Introduction to Context Windows
A context window, in the realm of language models like ChatGPT, refers to the amount of recent conversation history that the model can consider when generating a response. This context includes the model's own messages as well as the user's messages, and the size of this context is measured in 'tokens'.
Context Windows and LLMs
The size of the context window is determined by the model’s architecture. For instance, GPT-3 has a maximum token limit of 2048 tokens. This means it can consider up to the last 2048 tokens of text as its context. If a conversation exceeds this limit, the model won't be able to see or consider the text beyond it.
Context Window in Chat Applications
In a chat application, the context window affects how the AI responds to user inputs. If a conversation is long enough to exceed the model's context window, the AI may lose track of the context and start responding inappropriately or inconsistently.
For example, if you ask the AI to remember a piece of information at the start of a long conversation, and then refer back to it after a lot of back-and-forth, the AI might not remember the initial piece of information if it's outside of its context window.

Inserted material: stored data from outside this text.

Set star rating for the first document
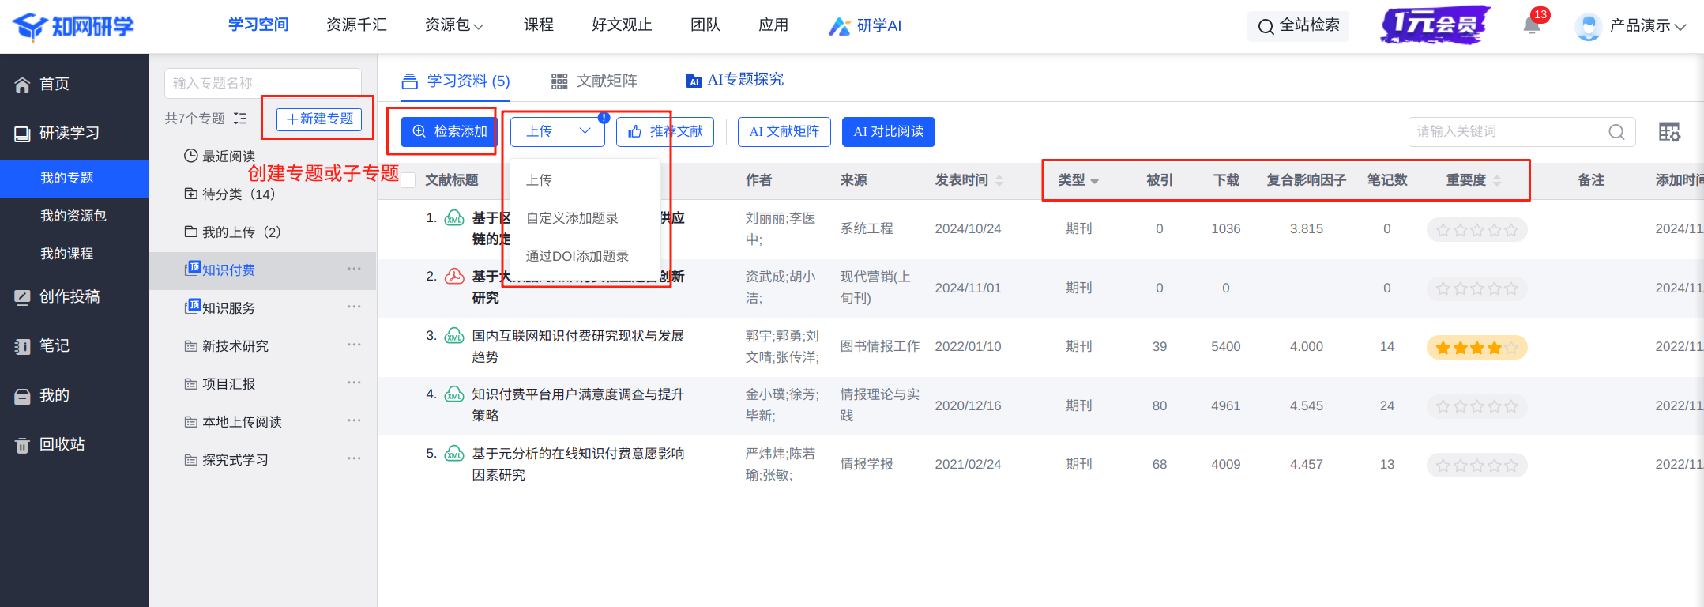 tap(1476, 230)
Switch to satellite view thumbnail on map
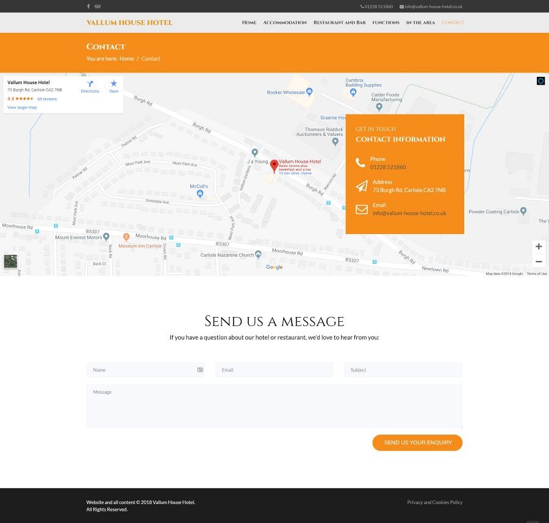This screenshot has height=523, width=549. click(x=10, y=262)
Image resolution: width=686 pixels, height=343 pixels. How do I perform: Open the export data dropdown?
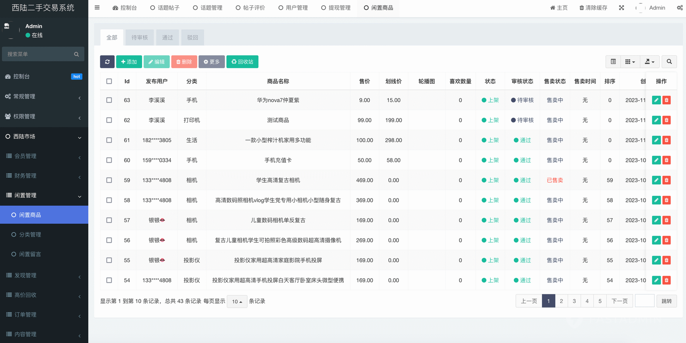(649, 62)
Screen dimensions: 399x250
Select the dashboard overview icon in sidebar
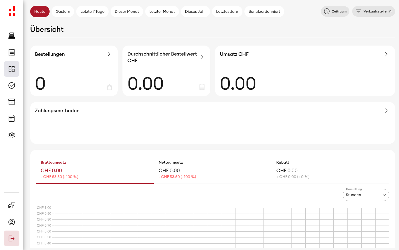pyautogui.click(x=12, y=69)
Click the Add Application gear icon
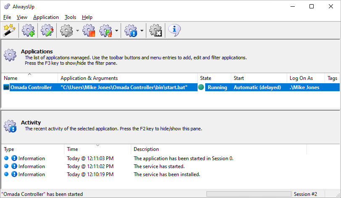This screenshot has height=198, width=341. (28, 30)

Managing Context Window Limitations
There are several ways to work around context window limitations. One approach is to manage the conversation carefully, ensuring the most relevant information is within the model’s context window. Alternatively, developers can design the system to provide relevant past information explicitly when it becomes necessary.
Key Points to Remember
The context window is the amount of recent conversation history the model considers when generating a response.
The size of the context window is determined by the model’s architecture and expressed as a token limit.
If a conversation exceeds the model's context window, the model may lose track of the context and respond inconsistently.
Developers can use strategies to manage context window limitations.